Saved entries
|---|

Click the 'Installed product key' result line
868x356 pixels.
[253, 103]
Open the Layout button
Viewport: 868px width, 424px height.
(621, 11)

|---|

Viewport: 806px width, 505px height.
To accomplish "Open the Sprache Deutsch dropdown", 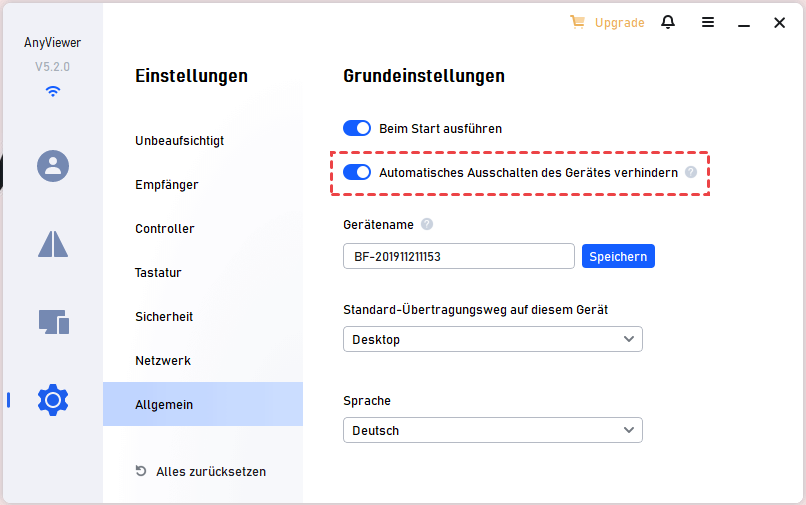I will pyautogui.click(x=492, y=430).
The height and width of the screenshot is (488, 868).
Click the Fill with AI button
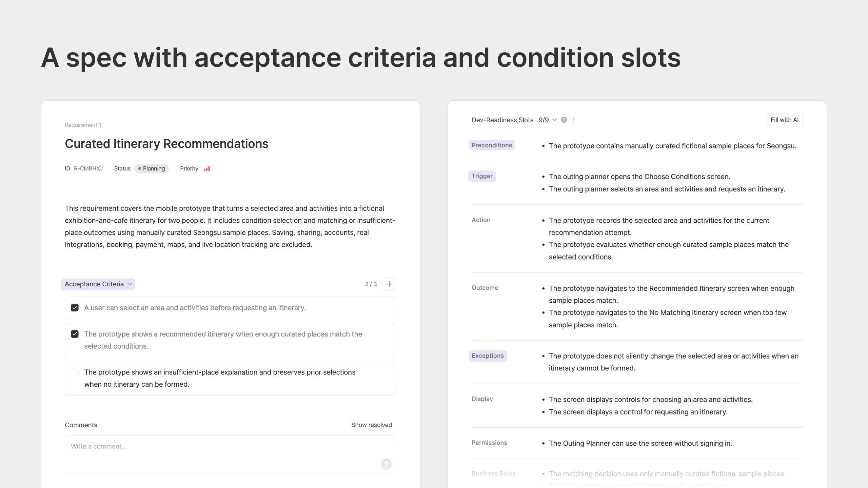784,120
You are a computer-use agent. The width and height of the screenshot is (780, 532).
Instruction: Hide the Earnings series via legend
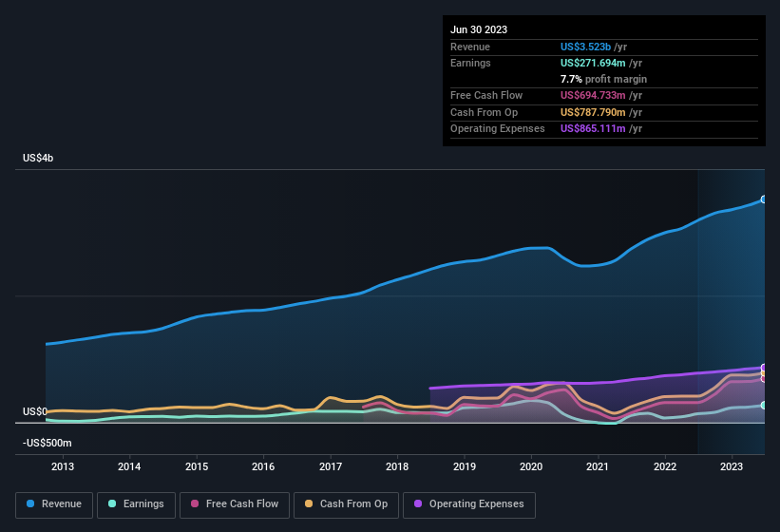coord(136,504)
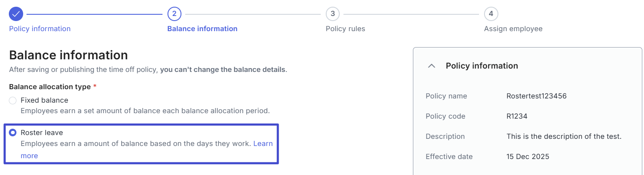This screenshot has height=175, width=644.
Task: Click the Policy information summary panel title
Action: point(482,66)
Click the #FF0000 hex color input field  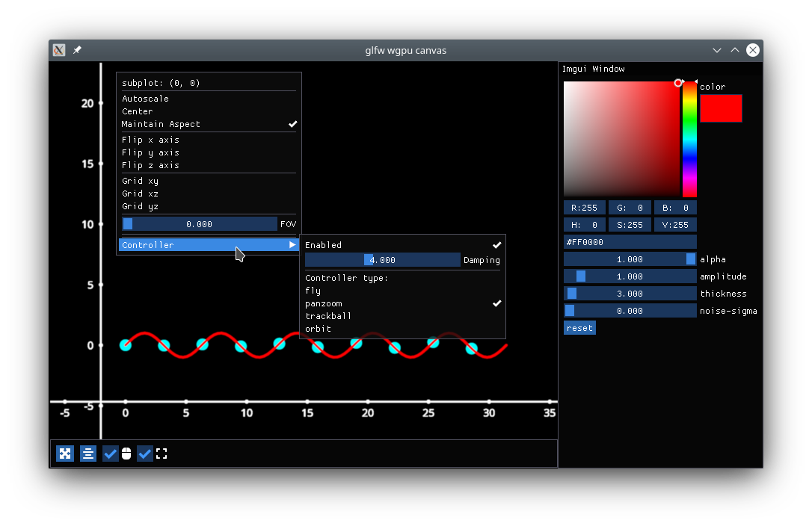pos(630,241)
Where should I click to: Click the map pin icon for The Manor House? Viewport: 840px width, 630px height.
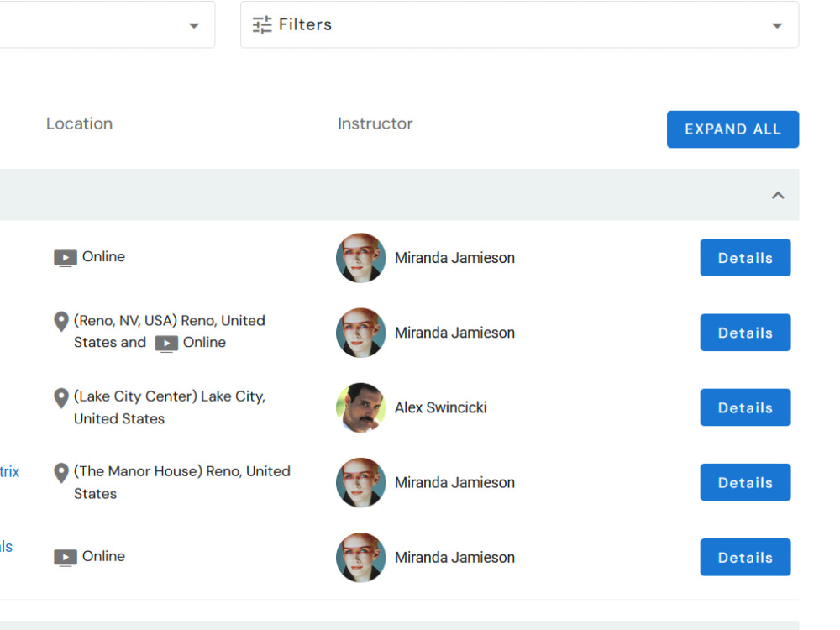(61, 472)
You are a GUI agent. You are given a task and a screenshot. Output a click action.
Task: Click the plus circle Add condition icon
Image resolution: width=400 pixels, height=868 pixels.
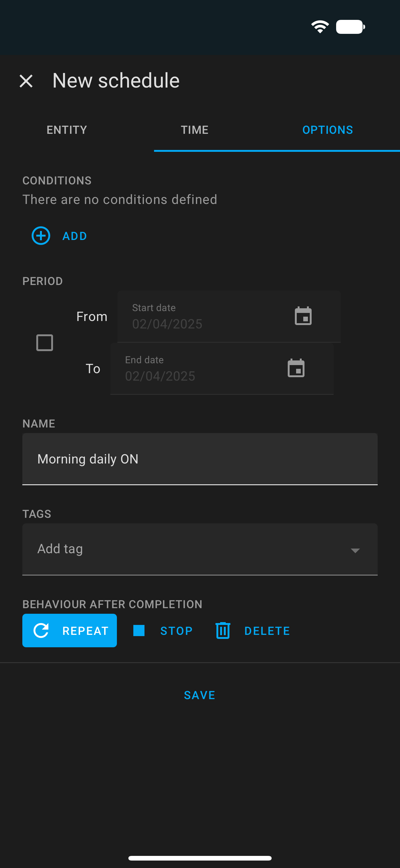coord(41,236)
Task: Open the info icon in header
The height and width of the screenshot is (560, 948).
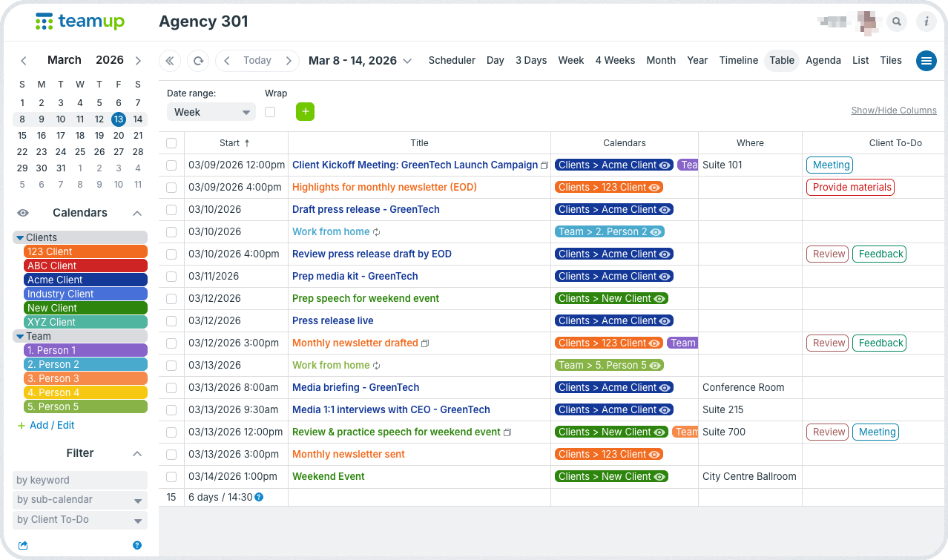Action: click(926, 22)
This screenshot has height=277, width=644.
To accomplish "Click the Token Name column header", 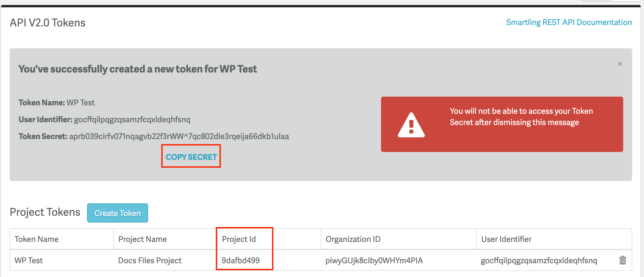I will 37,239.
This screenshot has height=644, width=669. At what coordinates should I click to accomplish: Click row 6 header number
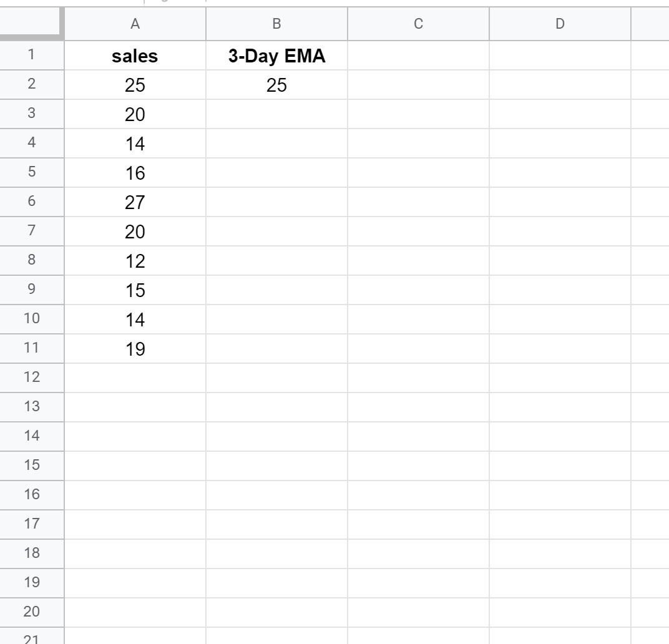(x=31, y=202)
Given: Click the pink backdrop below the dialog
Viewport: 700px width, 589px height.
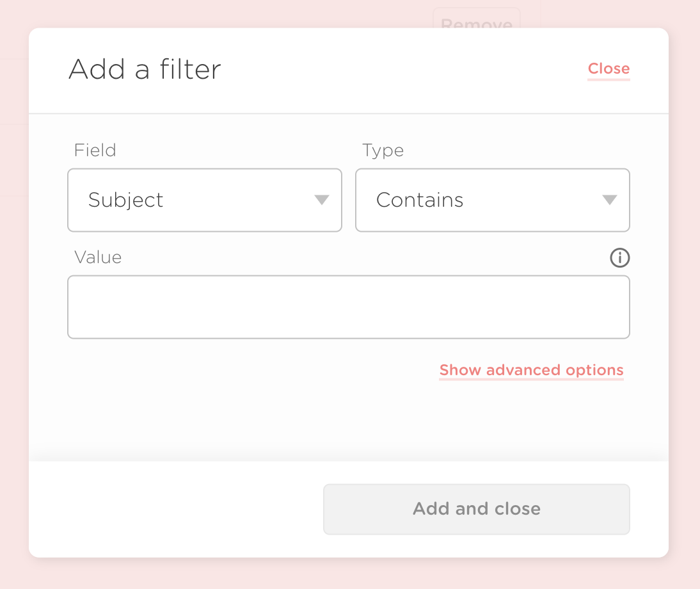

|---|

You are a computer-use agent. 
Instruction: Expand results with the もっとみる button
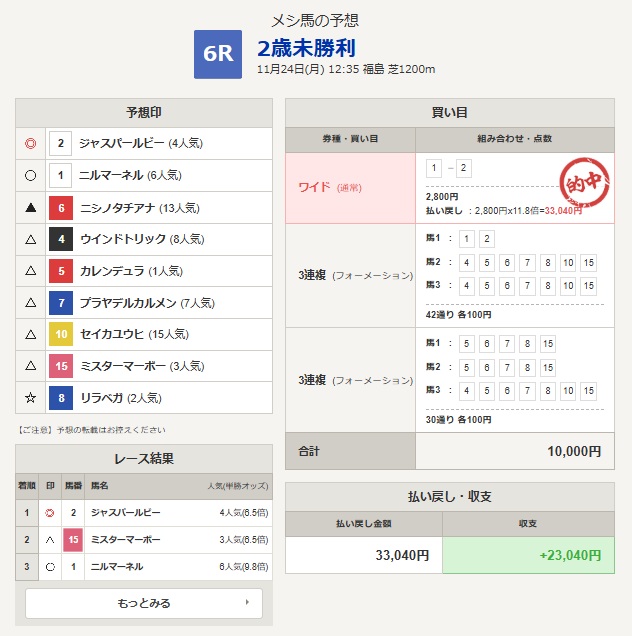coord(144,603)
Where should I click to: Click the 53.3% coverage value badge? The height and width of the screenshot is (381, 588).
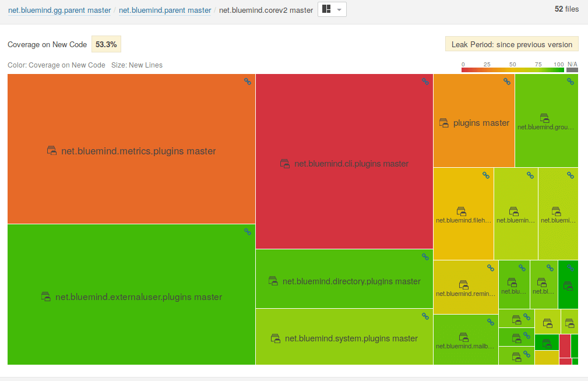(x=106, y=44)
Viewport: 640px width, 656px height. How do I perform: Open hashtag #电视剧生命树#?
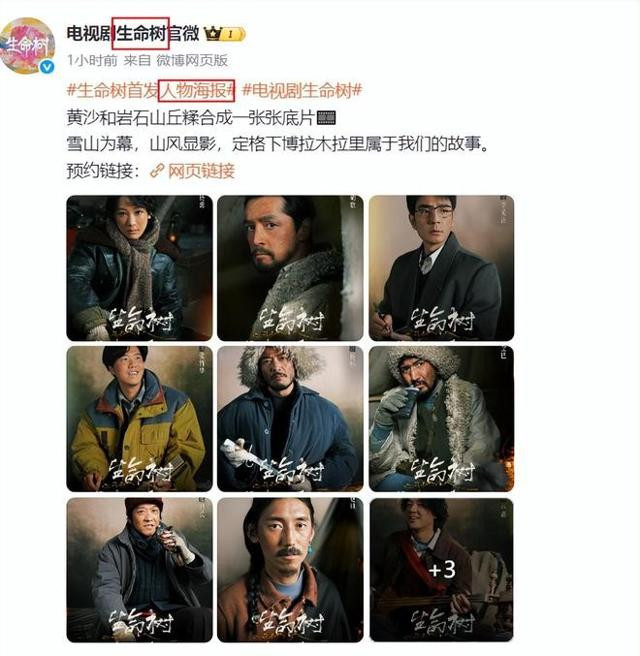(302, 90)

|---|

** What is required **
Copy the lines above that hold the word "agent".

** Response area **
You are a computer-use agent. The width and height of the screenshot is (780, 532).
You are a GUI agent. You are given a task and a screenshot. Output a click action.
You are a computer-use agent. 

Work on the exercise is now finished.